Eleições da Austrália mostram disputa acirrada por formação de novo governo

Rocío Otoya.

Sydney (Austrália), 2 jul (EFE).- As eleições realizadas neste sábado na Austrália mostram uma luta acirrada entre a coalizão Liberal-Nacional, do atual primeiro ministro, Malcom Turnbull, e o Partido Trabalhista, liderado por Bill Shorten, que só será decidida após a contagem dos últimos votos.

"Não vamos saber nesta noite o resultado das eleições. Talvez não saibamos durante alguns dias. O que sim, nós sabemos, é que o Partido Trabalhista voltou", disse Shorten em entrevista coletiva.

Com 93,33% dos votos apurados, os conservadores têm 69 cadeiras, o mesmo número de deputados obtidos pelos trabalhistas, do total de 150 que formarão o parlamento nacional depois do pleito. São necessárias 76 cadeiras para ter maioria absoluta e formar um novo governo sem a necessidade de alianças com outros partidos.

O editor político da emissora "ABC", Chris Uhlmann, afirmou que, caso necessárias, as negociações irão demorar bastante tempo.

Outros cinco grupos políticos de menor expressão estarão representando no parlamento. Os Independentes obtiveram duas cadeiras, os Verdes, aliado habitual dos trabalhistas, uma, mesmo número Katter's Australian Party, e do Nick Xenophon Team.

"Qualquer coisa que ocorra na próxima semana, se estamos no governo ou na oposição, o que importa é que o Partido Trabalhista está recarregado de energia, unido e mais decidido do que nunca", ressaltou Shorten, que defendeu durante a campanha um sistema universal de saúde, escolas públicas e a proteção dos direitos dos trabalhadores australianos.

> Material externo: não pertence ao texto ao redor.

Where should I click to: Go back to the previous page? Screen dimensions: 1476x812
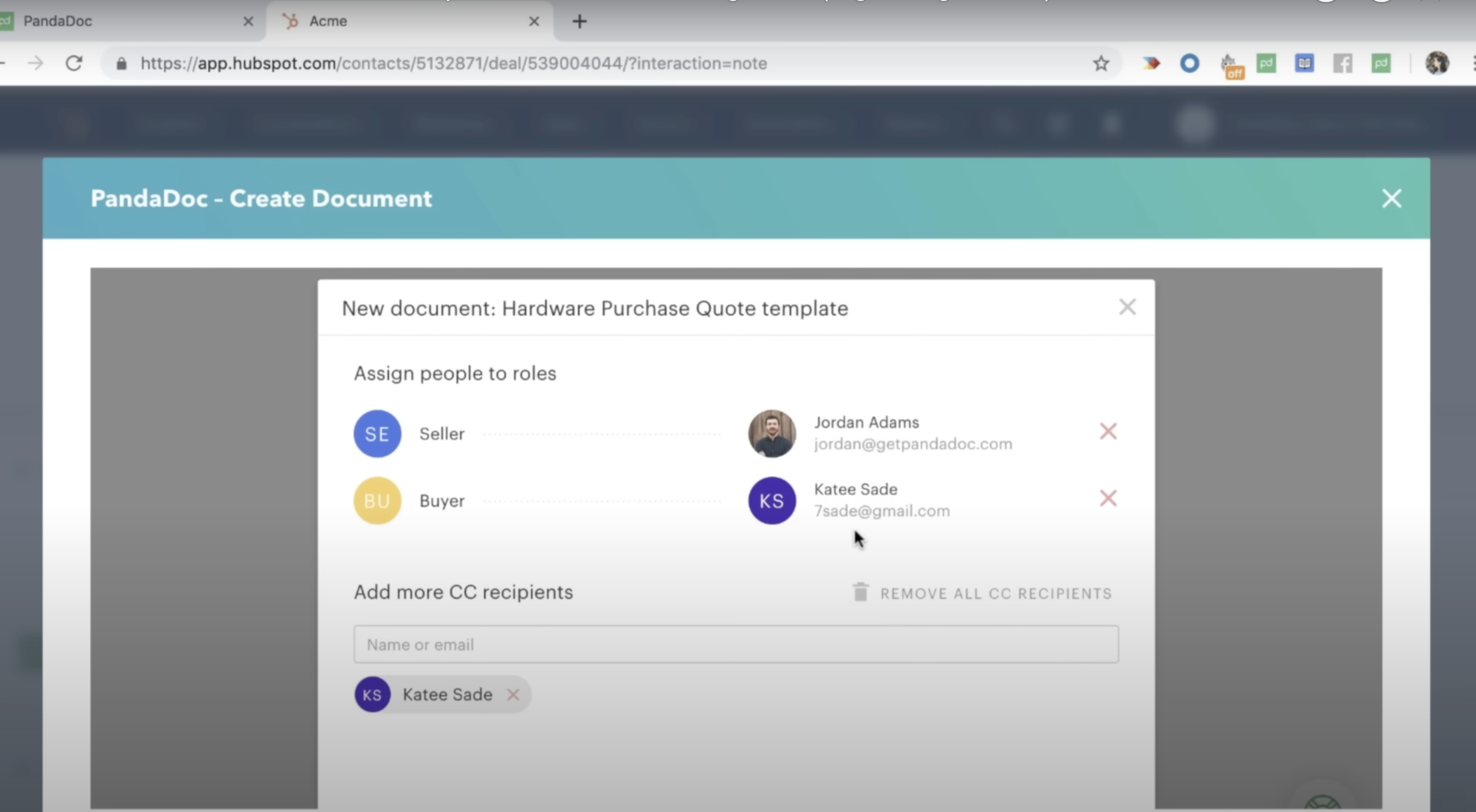(5, 64)
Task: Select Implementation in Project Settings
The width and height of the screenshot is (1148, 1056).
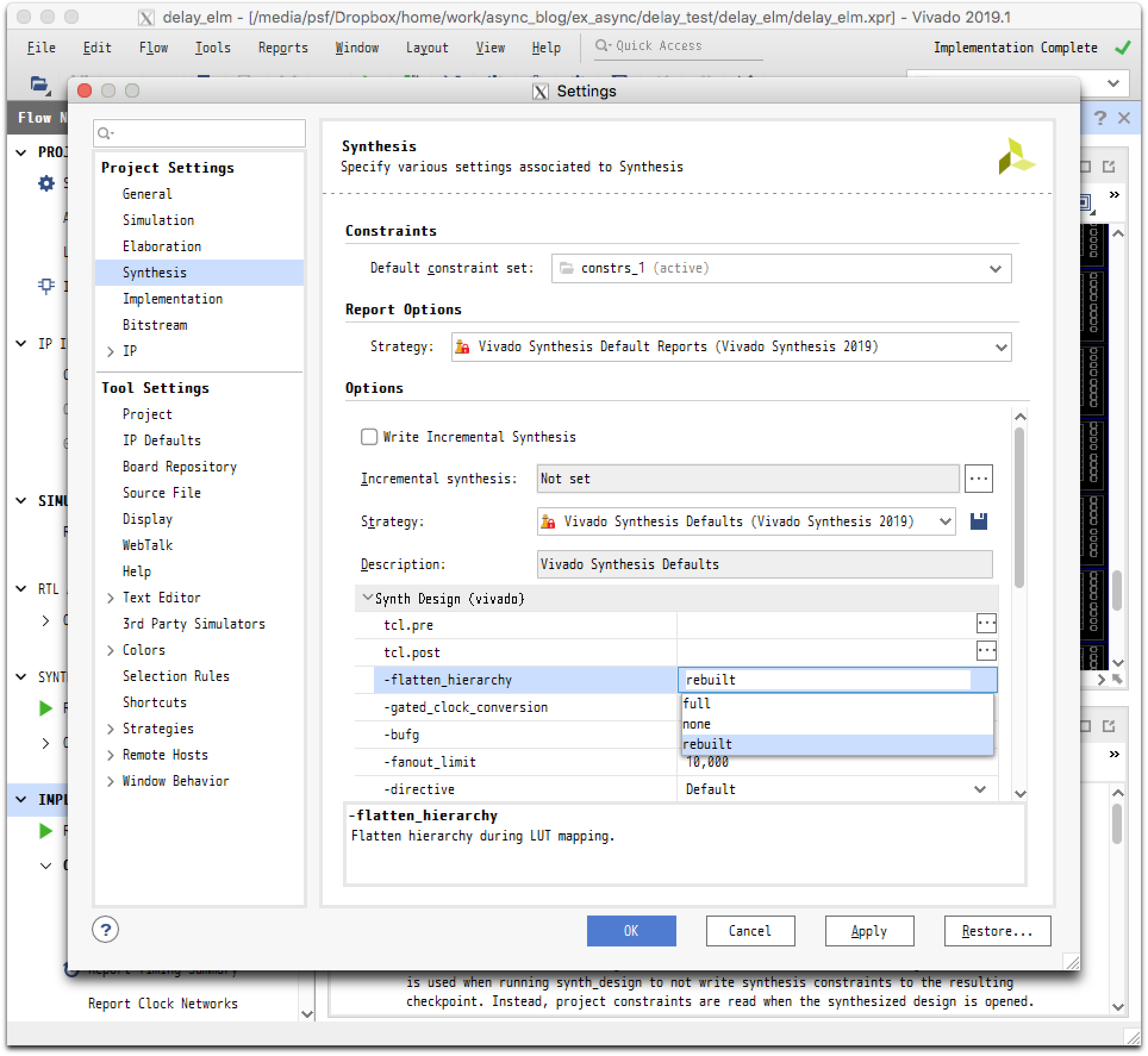Action: pos(173,299)

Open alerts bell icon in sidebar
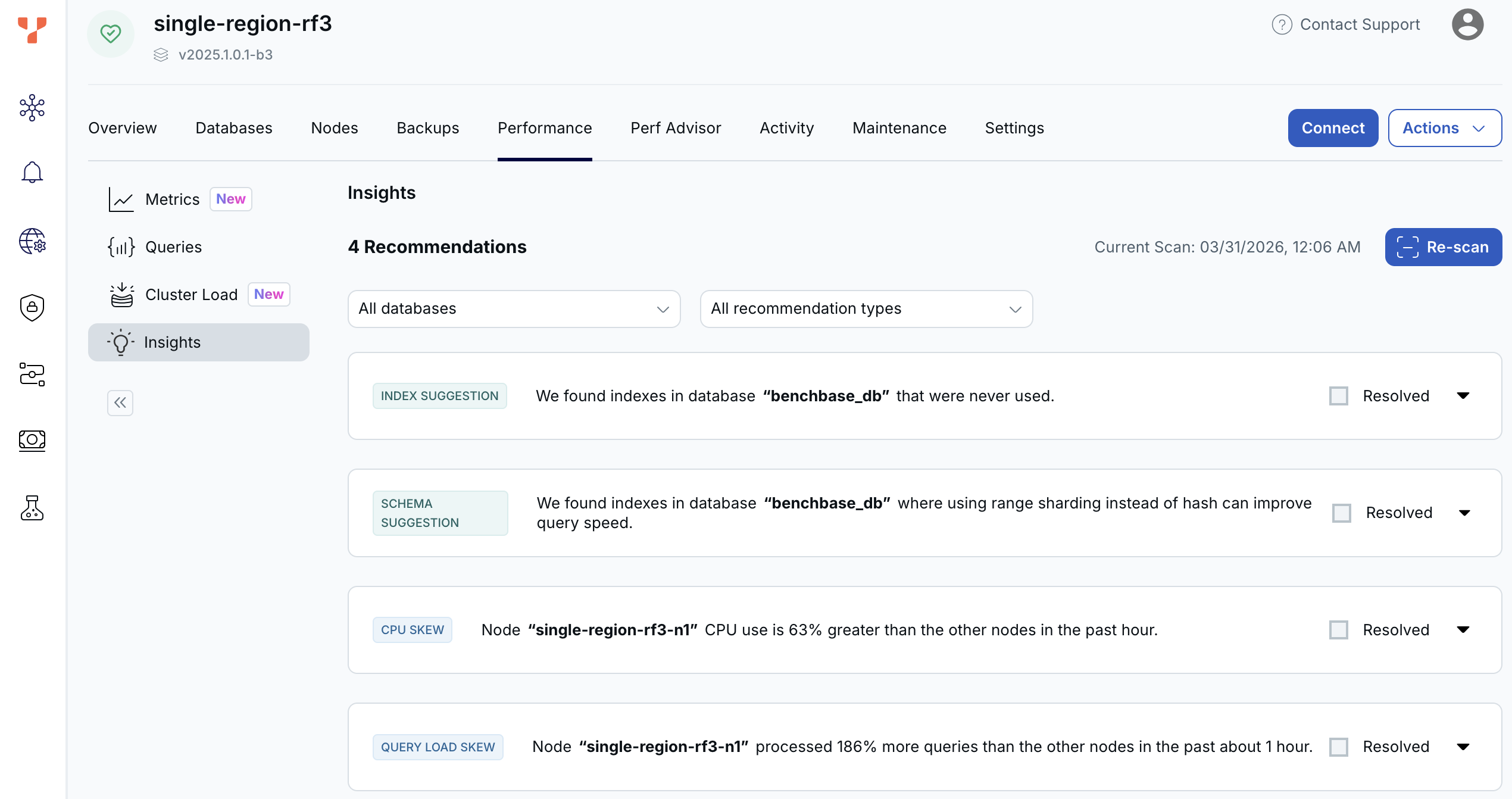[32, 173]
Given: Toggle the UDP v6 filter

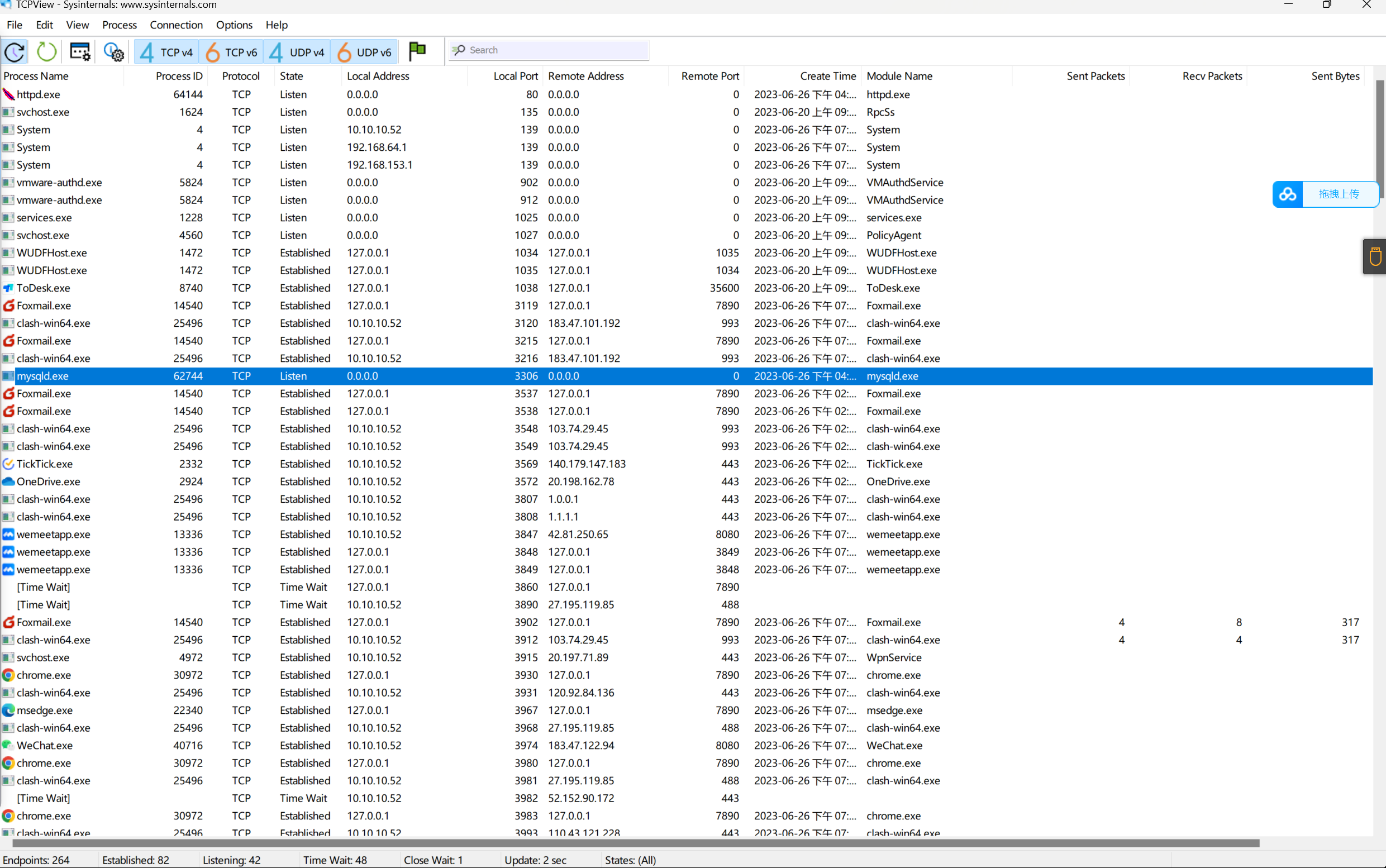Looking at the screenshot, I should 365,53.
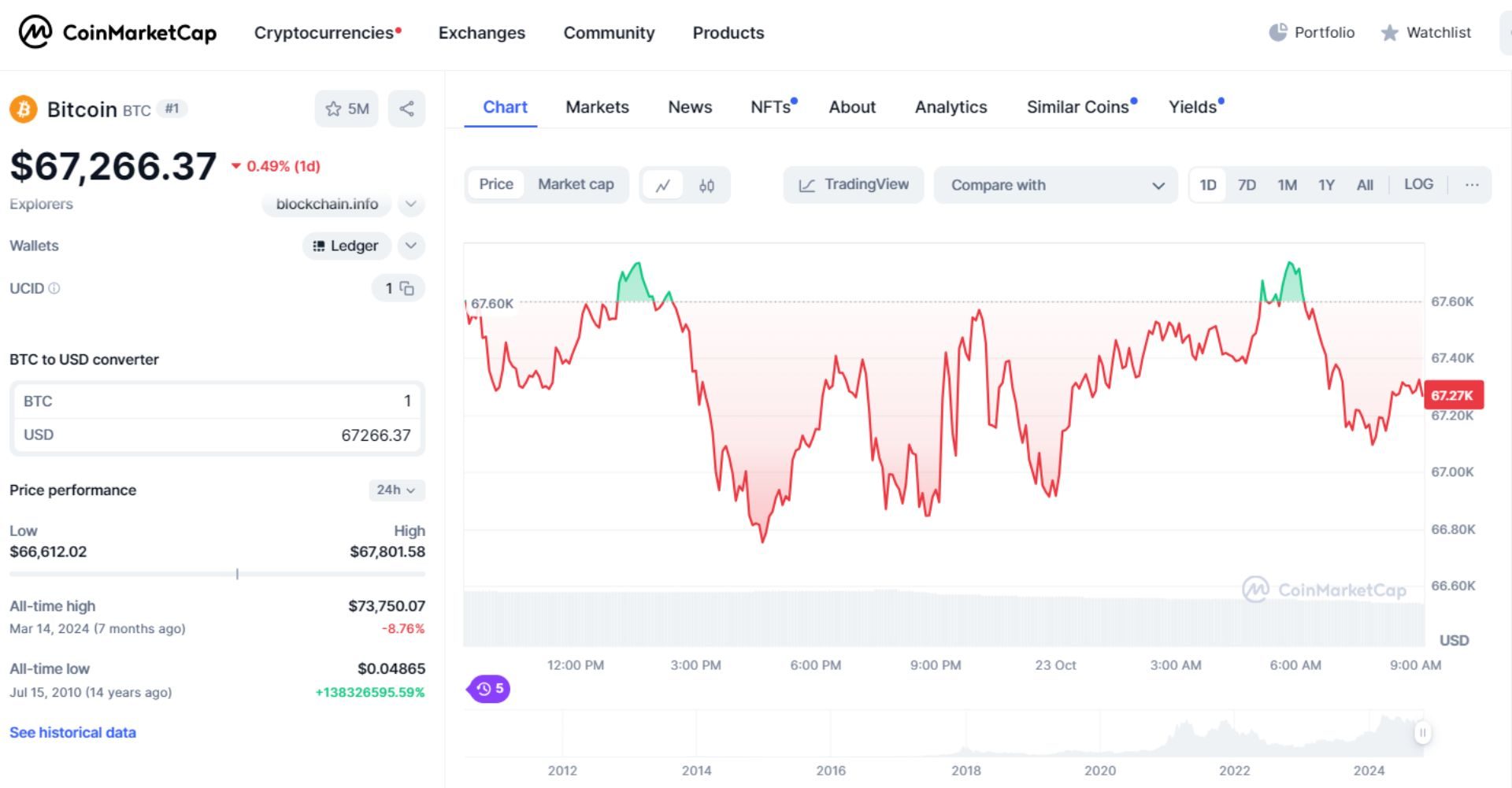The width and height of the screenshot is (1512, 788).
Task: Click the share icon next to Bitcoin
Action: pyautogui.click(x=406, y=109)
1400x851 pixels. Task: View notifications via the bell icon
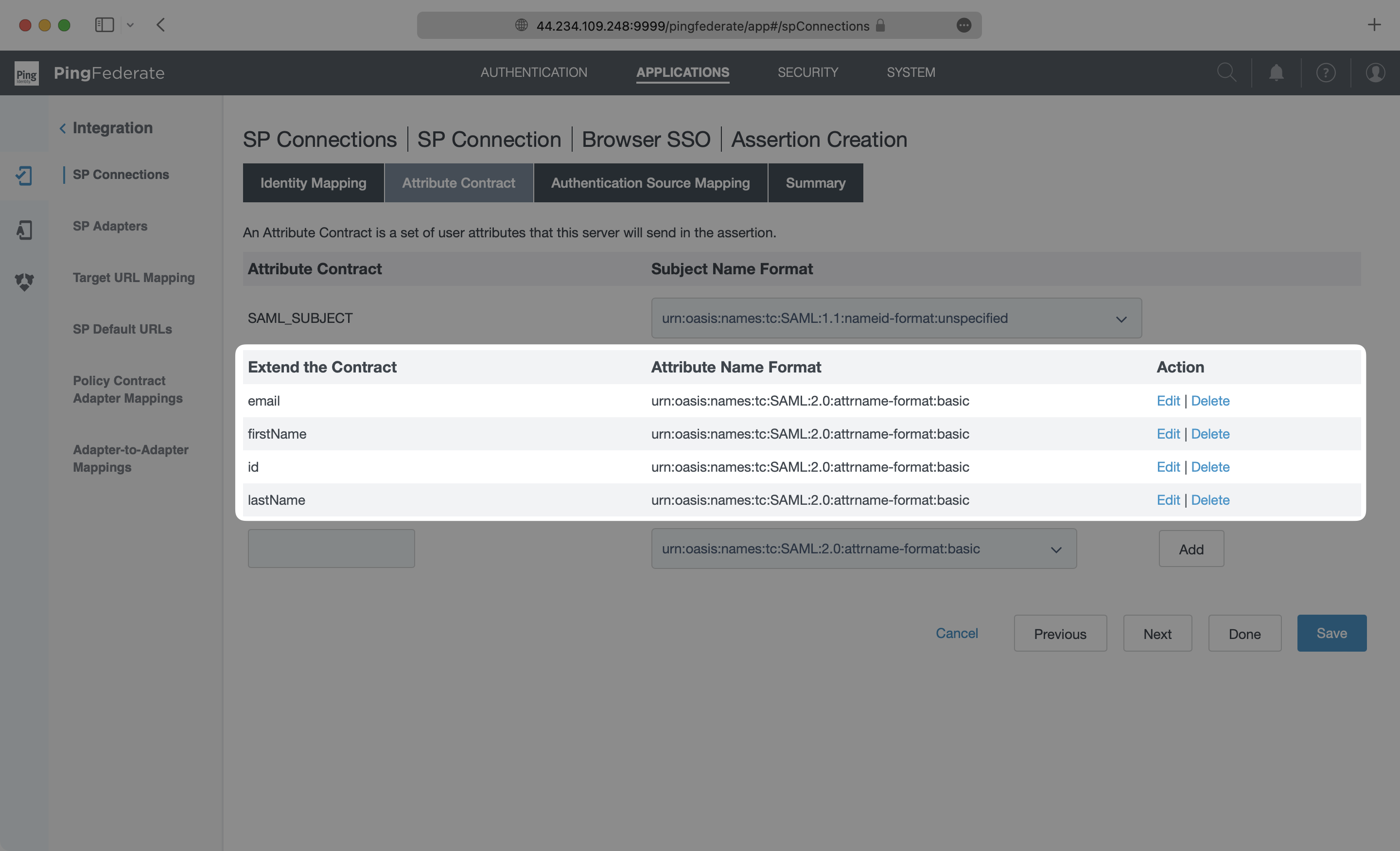pos(1276,72)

A estabilidade econômica do país também dominou a pauta da campanha eleitoral que começou em maio, especialmente após o "brexit", a saída do Reino Unido da União Europeia.

Turnbull disse hoje que só um governo estável de sua coalizão pode garantir o futuro do país, em uma tentativa de reforçar sua mensagem econômica, mas também com a esperança de encerrar a instabilidade política gerada pela crise de liderança que fez a Austrália ter quatro primeiros-ministros desde 2013.

O próprio Turnbull chegou ao poder após uma manobra para assumir a liderança da coalizão Liberal-Nacional, derrubando seu companheiro de partido Tony Abbott (2013-2015). O mesmo já tinha ocorrido quando o trabalhista Kevin Rudd assumiu o posto de Julia Gillard.

O dia transcorreu com normalidade, mas com alguns atrasos nas seções eleitorais que originaram longas filas, em parte pela confusão causada pelas mudanças ao sistema de votação para os senadores.

O voto é obrigatório para os mais de 15,6 milhões de cidadãos inscritos no censo eleitoral na Austrália.